= Thomas Brady (general) =

Irish-Austrian general

Thomas Brady (1752? – 1827) was an Irish general (feldzeugmeister) in the Austrian army.

Brady was born at Cavan, Ireland (one account gives Cootehill instead) between October 1752 and May 1753. He entered the Austrian service on 1 November 1769. On the list for that date his name appears as "Peter", but in all subsequent rolls he is called "Thomas". Brady served until 4 April 1774 as a cadet in the Wied infantry regiment. On 10 April 1774 he was promoted to ensign in the Fabri infantry regiment; he became a lieutenant on 30 November 1775, first lieutenant 20 March 1784, and captain in 1788. He distinguished himself as a lieutenant at Habelschwerdt in 1778, and received the Maria Theresa Cross for personal bravery at the storming of Novi on 3 November 1788, during the Turkish war with Austria and Russia.

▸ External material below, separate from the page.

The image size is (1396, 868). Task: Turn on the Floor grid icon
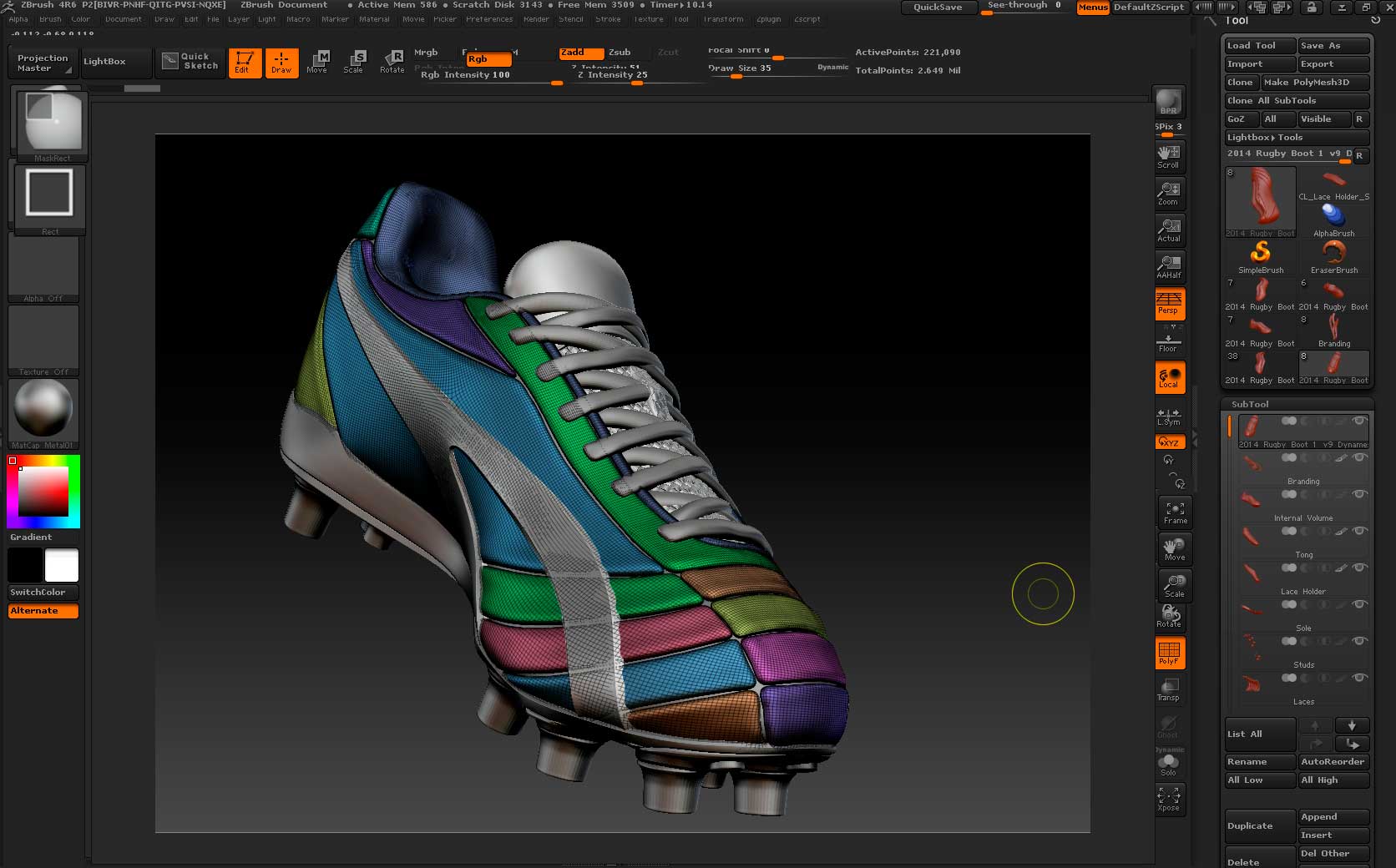[x=1169, y=338]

He was appointed major on 20 July 1790, served on the staff until 1793, and on 1 April of that year was appointed lieutenant colonel of the corps of Tyrolean sharpshooters. He was transferred on 21 December to the Murray infantry regiment, of which he became colonel on 6 February 1794. Brady fought with that regiment in General Latour's corps at Frankenthal in 1795, and distinguished himself on 19 June 1796 at Ukerad. He was promoted to major general on 6 September 1796, at which rank he served in Italy and commanded at Cattaro in 1799. He became Lieutenant General on 28 January 1801, and in 1803 was made honorary colonel of the Imperial (first) infantry regiment.

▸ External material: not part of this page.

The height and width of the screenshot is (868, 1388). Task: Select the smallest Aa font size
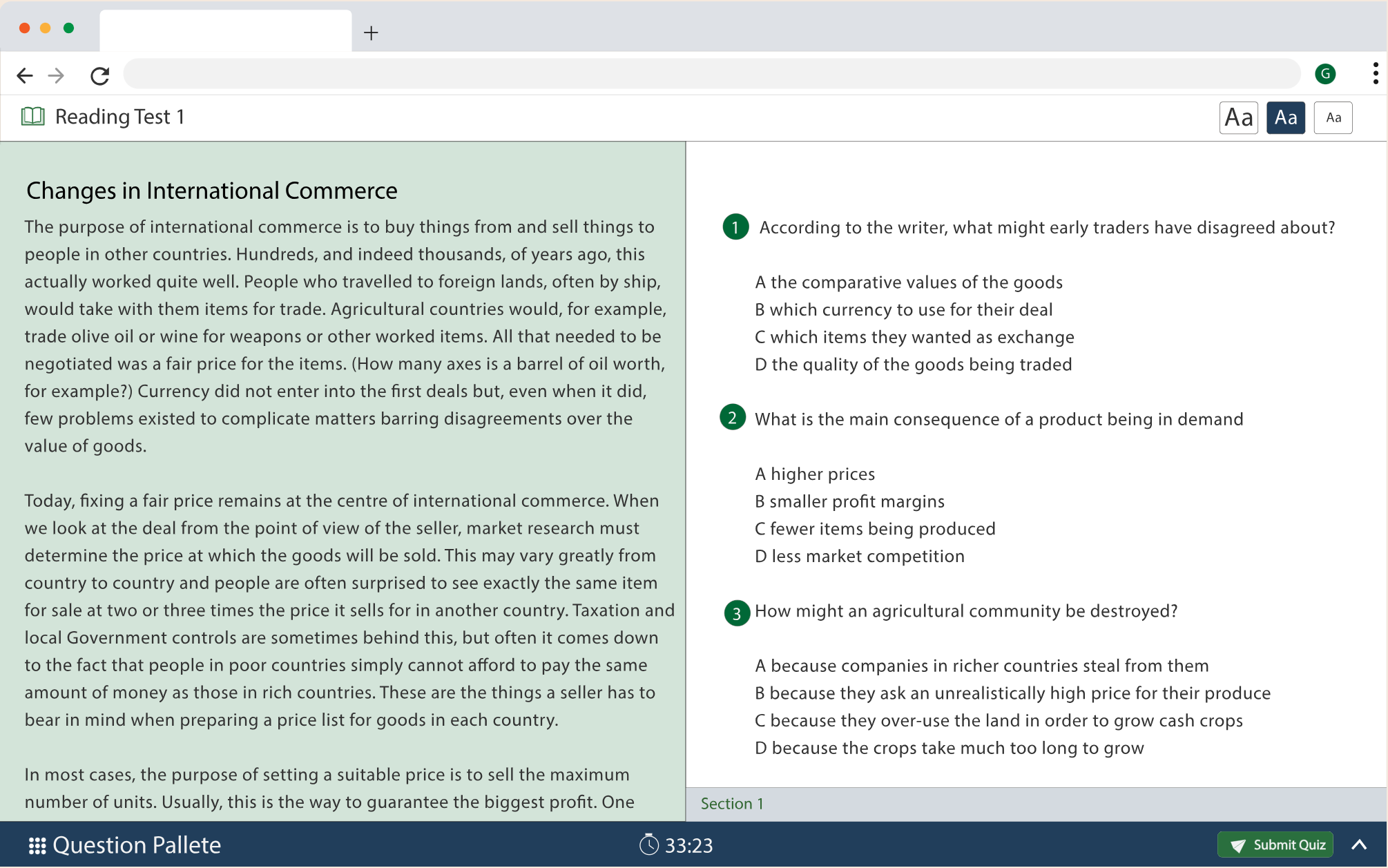1333,117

In 1804, Brady was appointed governor of Dalmatia. In 1807, he was made privy councillor in recognition of his service as general of a division in Bohemia. In 1809 he took a leading role in the Battle of Aspern, with a large portion of the Austrian army under his command. General Brady retired on health grounds on 3 September 1809, and died 16 October 1827.